* Stored data:

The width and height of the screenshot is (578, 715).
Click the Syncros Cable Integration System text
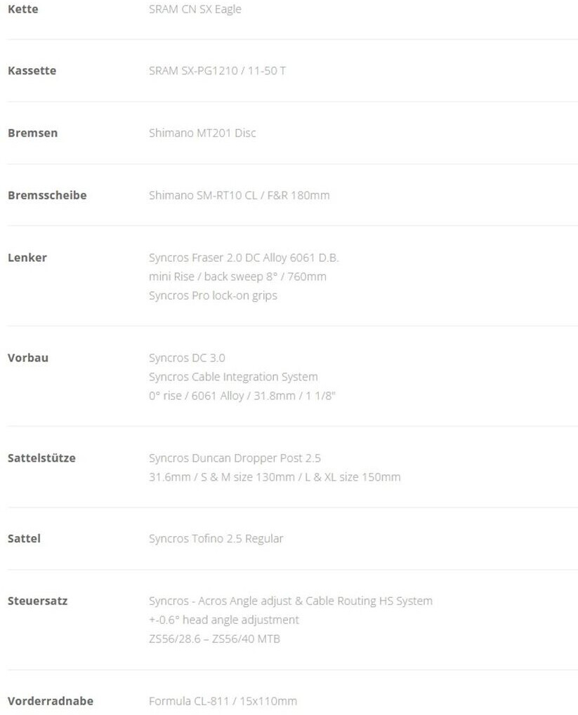(233, 377)
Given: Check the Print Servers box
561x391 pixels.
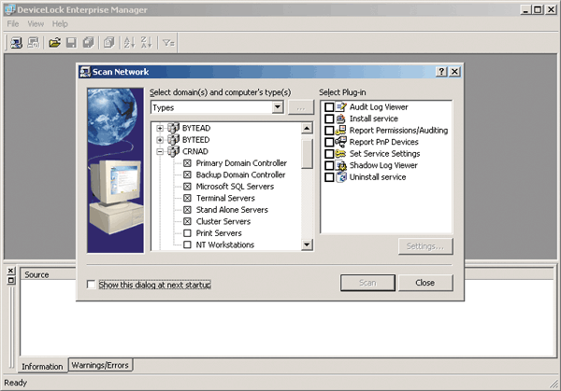Looking at the screenshot, I should coord(187,233).
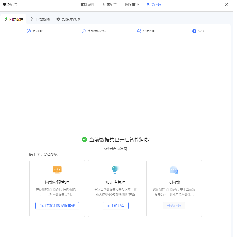Click the 字段质量评估 step check icon
The width and height of the screenshot is (233, 237).
pyautogui.click(x=84, y=31)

* Work required: Any pictures should be dropped; transcribe the rest of the records above exactly.

* Response area:
The width and height of the screenshot is (578, 715).
Click the Syncros Cable Integration System text
(233, 377)
Given: Check the Print Servers box
561x391 pixels.
Looking at the screenshot, I should coord(187,233).
Click the 字段质量评估 step check icon
The width and height of the screenshot is (233, 237).
pyautogui.click(x=84, y=31)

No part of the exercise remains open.